You don't need ideas, because most of the time we know what we "should do" or we know what things can work (that's why you already tried exercising and activities to get you motivated and less depressed). Therapy can be about delving into the why of your current situation and from there figuring out the how of getting better.

Purpose helps feel emptiness. Do you have a job that you like? Is it within your reach to get one? That will help a lot. Or, if work isn't that important to your identity, figure out what is, and improve that. Would you like to own a house? Go traveling? Choose a meaningful goal, something that in itself seems impossible or improbable. Think about what's necessary to get there, and make a map of what you need to do over the next year/few years to get to that point.
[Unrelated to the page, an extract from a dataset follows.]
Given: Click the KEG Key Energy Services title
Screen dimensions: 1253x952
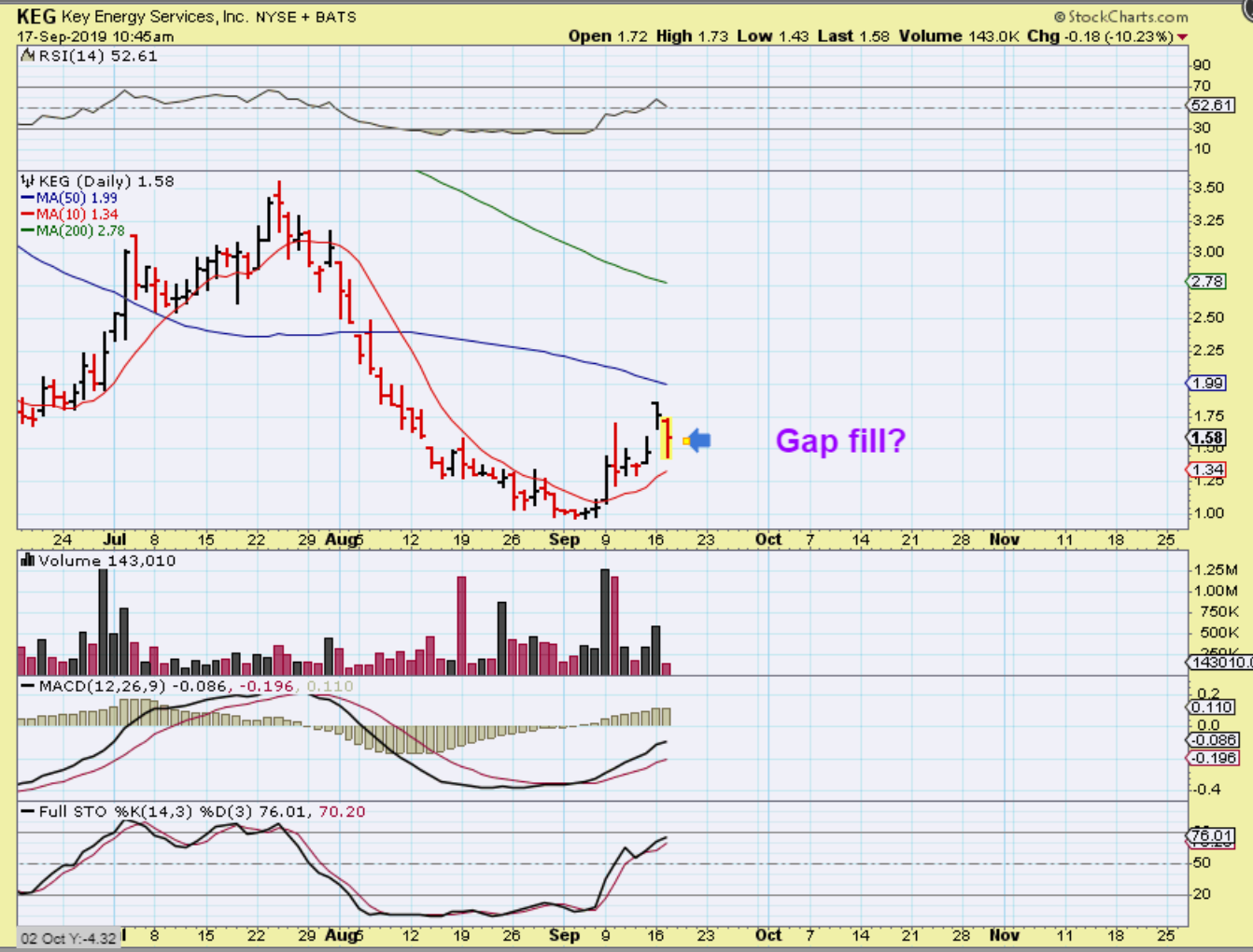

Also, sexual urges are totally normal. You don't have to completely deny yourself sexual release. You just have to change your relationship to sex. Once you've made yourself more whole, you might want to consider moving on to having a real relationship (as opposed to just cruising). You may find that incredibly fulfilling.
posted by Deathalicious at 8:30 AM on July 28, 2008

My inclination is always towards creation. Something wonderful like Watts Towers or you could learn an instrument or create stained glass windows, or help build houses with Habitat for Humanity.

Your life is a blank canvas. Think big.
posted by Lou Stuells at 1:55 PM on July 28, 2008

Religion/spirituality is great if you like imaginary friends.

Do something that scares you. Find something that was too whatever, and do it.